__FRAGMENTO DE TEXTO__.
|---|

En medio de todo, profundas marcas espirituales, esperanzas, alegrías, derrotas, lamentos y aficiones enfermizas hacen parte de la esencia de Don Mario, un comerciante que desde muy joven camina con el descaro de los inclasificables por las calles de Bogotá. Anda con la desfachatez de quien no quiere ser controlado por un trabajo “estable”, por el que muchos de clase baja se pelean y compiten hombro a hombro para ser “esclavizados por un mendrugo de pan”, o eso es lo que él afirma. Y así, sincero como es, echa el ego por delante y se enorgullece de sus manos labradas de callos y ampollas cicatrizadas, pues le recuerdan a sus años de gloria.

Camina sin rumbo fijo, pero con un objetivo claro: vender. Esa habilidad que ha perfeccionado desde los 8 años y que lo ha considerado todo un arte en un país tercermundista. Con melancolía me cuenta que la hipocresía está presente en su arte, pero él no tiene la necesidad de aplicarla, afina su don de convencimiento y lo combina con un poco de humor, con ese toque que lo hace ser único. “Todo un profesional, todo un artista, toda una persona de admirar”, eso es lo que siempre dicen sus clientes. Camina con su cigarrillo en la mano, su viejo maletín en el que transporta su mercancía y esos instrumentos que hacen más llevadera su propia vida. Camina con la esperanza de llegar a su casa, ver la sonrisa de sus hijos y alimentar alegrías. Camina con mil demonios que lo atormentan y lo adormecen con su música retórica. Darle vida a su voz también le da vida a lo que hizo en el pasado, a las aventuras que lo llevaron a la gloria, las mismas que le empujaron a sus derrotas. Daría fe que volviera a ser dueño de su propia voz.

La sucesión de los recuerdos

Nació en la ciudad de Bogotá hace 58 años, pero tiene raíces de Antioquia y Tolima por parte de sus padres. Entre sus recuerdos de la infancia, conserva uno en especial: su adicción por la música; pero, naturalmente, “preferí la clásica”, dice mientras pasamos por Carrera 13, en Chapinero y sin más, lo atacan los recuerdos. Recordar parece serle una tarea difícil pues la voz se le agudizó; sin embargo, calmó las ansias acompañado de un cigarrillo y un tinto.

Siempre quiso ser bombero, torero, futbolista, psicólogo o al menos aprender a tocar el bandoneón. Pero es esto: “casi un desdichado padre que nunca ha podido estar en ningún cumpleaños de sus hijos”, se recrimina. A pesar de que siempre añoró ser un buen padre de familia, parece no haberlo logrado.

|---|

__PARTES DEL EJERCICIO__.
a. Responde estas preguntas sobre el texto de Don Mario:
(i) ¿Desde qué edad viene perfeccionando Don Mario su habilidad de vender?
(ii) ¿De qué regiones vienen las raíces de sus padres?
(iii) ¿Qué instrumento quiso al menos aprender a tocar?
b. Reanuda el texto sobre Don Mario justo después de su última oración y escribe un párrafo más con el mismo tono.

__Entradas sobre coordenadas objetivo__.
|---|

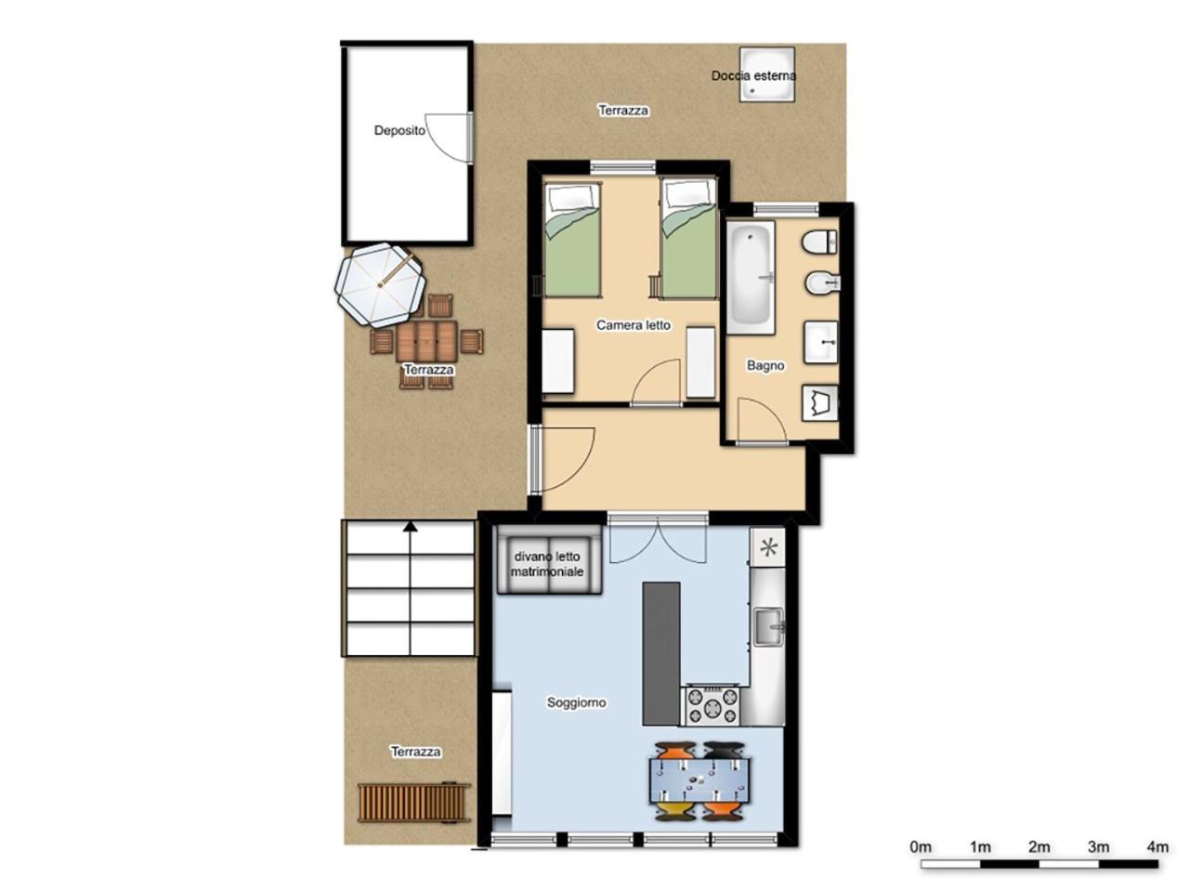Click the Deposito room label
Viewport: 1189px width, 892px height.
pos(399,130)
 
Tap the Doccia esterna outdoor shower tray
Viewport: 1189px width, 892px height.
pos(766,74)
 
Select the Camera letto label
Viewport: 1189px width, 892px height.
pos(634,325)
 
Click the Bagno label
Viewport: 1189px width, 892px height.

|---|

__RESPUESTAS POR TAREA__.
a.
(i) Desde los 8 años.
(ii) De Antioquia y Tolima.
(iii) El bandoneón.

b.
Él y su familia residieron, por lo menos, 30 años en el reconocido Centro de Bogotá. Desde pequeño sentía una gran atracción por los radioteatros, a los que algunas veces asistía como aquel niño que cuidaba los carros de invitados importantes mientras los entrevistaban en Caracol y Radio Santa Fe. Allí tuvo la oportunidad de conocer a Olimpo Cárdenas, Oscar Agudelo, Jaime Llano Gonzales Bovea y su famoso vallenato (cuyo género inicialmente se interpretó con guitarras) y Garzón y Collazos. También disfrutó de soleadas tardes de lidias de toros y espectáculos algo grotescos que razonó con el pasar de los años y que fue reemplazando por la fiebre futbolera. Su madre lo enviaba a buscar trabajo y él se iba como típico adolescente rebelde para la sede oficial del club de fútbol Millonarios, que en esa época quedaba en el barrio Minuto de Dios. Era transportado por el ya olvidado Trolley, bestia metálica sostenida por cuatro vertebras y abastecida por electricidad.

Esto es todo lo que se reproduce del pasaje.